More people than ever were on new cancer drugs backed by relatively weak evidence, and the money spent on these pricey drugs exceeded that of dollars spent on those with a known overall survival (OS) benefit, according to commercial claims data as of this year.
Of 37,348 U.S. patients receiving one of 44 new oral targeted cancer drugs, the proportion receiving drugs without documented OS benefit rose from 12.7% in 2011 to 58.8% in 2018.
By the end of 2018, the $1.8 billion spent on oral cancer drugs without an OS benefit eclipsed the $1.7 billion on better-proven therapies, the study group led by Anita Wagner, PharmD, MPH, DrPH, of Harvard Medical School in Boston, reported.
Only 11 of the 44 drugs had a documented statistically significant OS benefit in their FDA-approved labels by the end of 2018. For these 11 oral cancer drugs, the OS benefit ranged from 4.6 to 6.6 months. None of the drugs had documented quality-of-life benefits. (Since that time, some of the other 33 drugs on the list have established an OS benefit, however.)
“Our findings suggest that cancer drugs with major shortcomings in their evidence base are adopted in the health system and account for substantial spending,” the authors said in their study published in JAMA Internal Medicine.
Although it would be hard to overhaul this complex system, some changes are feasible, Wagner wrote in an email to MedPage Today.

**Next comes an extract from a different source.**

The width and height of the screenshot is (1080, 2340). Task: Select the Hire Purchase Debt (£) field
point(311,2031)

“Among those may be FDA efforts to make explicit and easily accessible for patients, their clinicians, and others what is known and what is not known about the clinical benefits of newly approved highly priced cancer drugs,” she said, suggesting that the FDA label cancer drugs more clearly with OS information and add visual alerts to denote accelerated approvals.
In the interest of expediting new therapies thought to be “reasonably likely” to predict clinical benefit, more and more cancer drugs are being approved based on surrogate endpoints, such as progression-free survival or response rate, as permitted by the FDA’s expedited pathways to approval.

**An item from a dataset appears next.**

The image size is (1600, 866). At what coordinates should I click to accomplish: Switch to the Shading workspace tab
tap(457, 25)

Wagner’s team reported that 40 of the 44 oral cancer drugs analyzed in the study had been approved by one such expedited pathway:
- 32 drugs had an orphan drug designation
- 21 had first indications approved under the fast track pathway
- 34 were approved under the priority review pathway
- 16 were approved under the accelerated approval pathway
- 15 had breakthrough therapy designation
The approval of 34 of 44 drugs was supported by at least one randomized controlled trial. Ten drugs were approved based on trials without a control group.
Past studies have illustrated how the U.S. is particularly lenient when it comes to approving cancer drugs — a phenomenon derided as “onco-exceptionalism” by critics.
“‘Onco-exceptionalism’ in drug development, approval, pricing, and coverage raises questions at the individual patient level of care quality and at the societal level of allocation of resources,” Wagner and colleagues wrote. “In addition, because it incentivizes development of new drugs similarly lacking evidence of benefit in the largest pharmaceutical market, onco-exceptionalism may negatively affect cancer patients worldwide.”
Study authors had examined dispensing claims from the IBM MarketScan database from 2011 to 2018. The study included 37,348 de-identified patients with employer-sponsored health insurance who received at least one of 44 new oral targeted cancer drugs (three cancer drugs approved in late 2018 were omitted from the study due to a lack of any dispensing claims).
Of the study population, 57.1% were men, and the mean age was 64.1 years.
The authors cautioned that as this study only included privately insured patients, it failed to account for oral cancer drug use by publicly insured and uninsured patients.
Nevertheless, Medicare alone had spent an estimated $569 million from 2017 to 2019 on four intravenous cancer drugs — atezolizumab (Tecentriq), durvalumab (Imfinzi), nivolumab (Opdivo), and pembrolizumab (Keytruda) — that had accelerated approval indications ultimately reevaluated by the FDA starting in December 2020, according to a separate report by Wagner’s group in the same issue of JAMA Internal Medicine.
“This reevaluation resulted in voluntary manufacturer withdrawals of atezolizumab for urothelial cancer, durvalumab for urothelial cancer, and nivolumab and pembrolizumab for [small cell] lung cancer,” Wagner and colleagues noted.
“The magnitude of spending estimated in our study highlights the need for the FDA to withdraw approvals for drug indications with a confirmed lack of clinical benefit in a timely manner,” they concluded.
Last Updated October 18, 2021
Wagner reported receiving grants from the American Cancer Society outside the submitted work.